▸ SOURCE DATA
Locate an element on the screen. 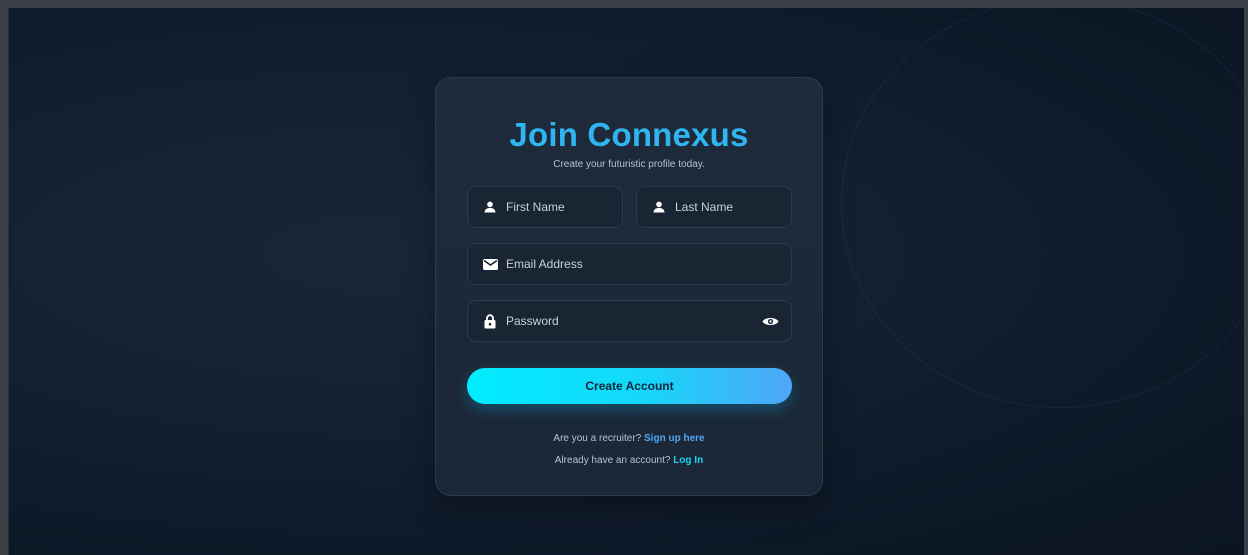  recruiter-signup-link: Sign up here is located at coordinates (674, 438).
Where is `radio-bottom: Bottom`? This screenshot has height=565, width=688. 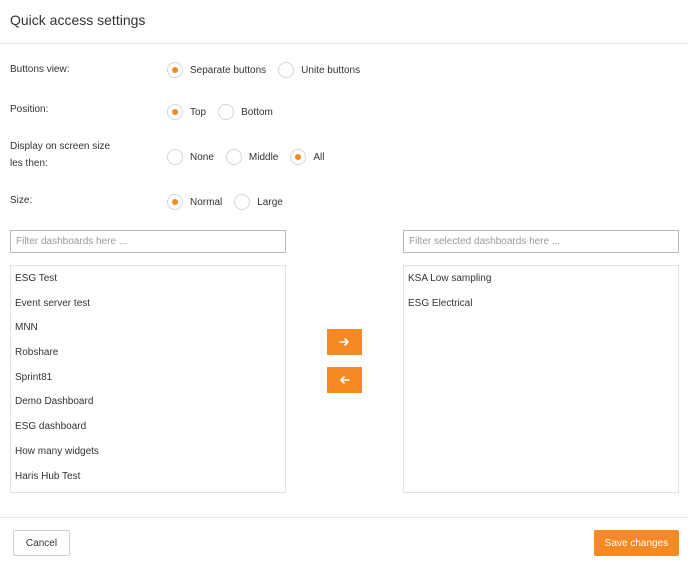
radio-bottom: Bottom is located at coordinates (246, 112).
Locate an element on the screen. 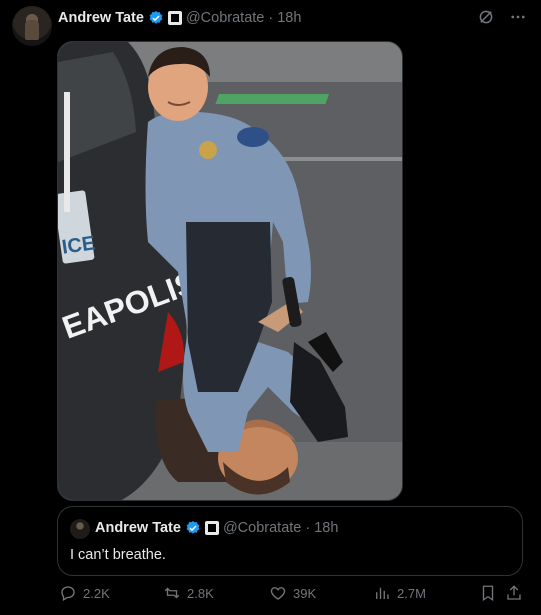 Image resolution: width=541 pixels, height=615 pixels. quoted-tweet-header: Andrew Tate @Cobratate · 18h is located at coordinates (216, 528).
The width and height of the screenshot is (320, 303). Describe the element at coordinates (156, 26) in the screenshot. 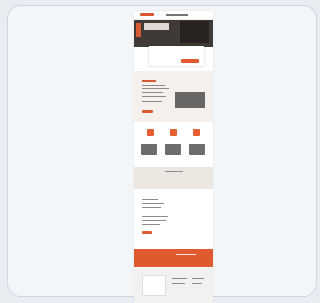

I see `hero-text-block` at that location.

▸ ACTIVITY
Copy the data above, starting at the line that contains "The width and" and continuing through the last line of the data. Leave out the pictures.

▸ RESPONSE BOX
The width and height of the screenshot is (320, 303). Describe the element at coordinates (156, 26) in the screenshot. 

I see `hero-text-block` at that location.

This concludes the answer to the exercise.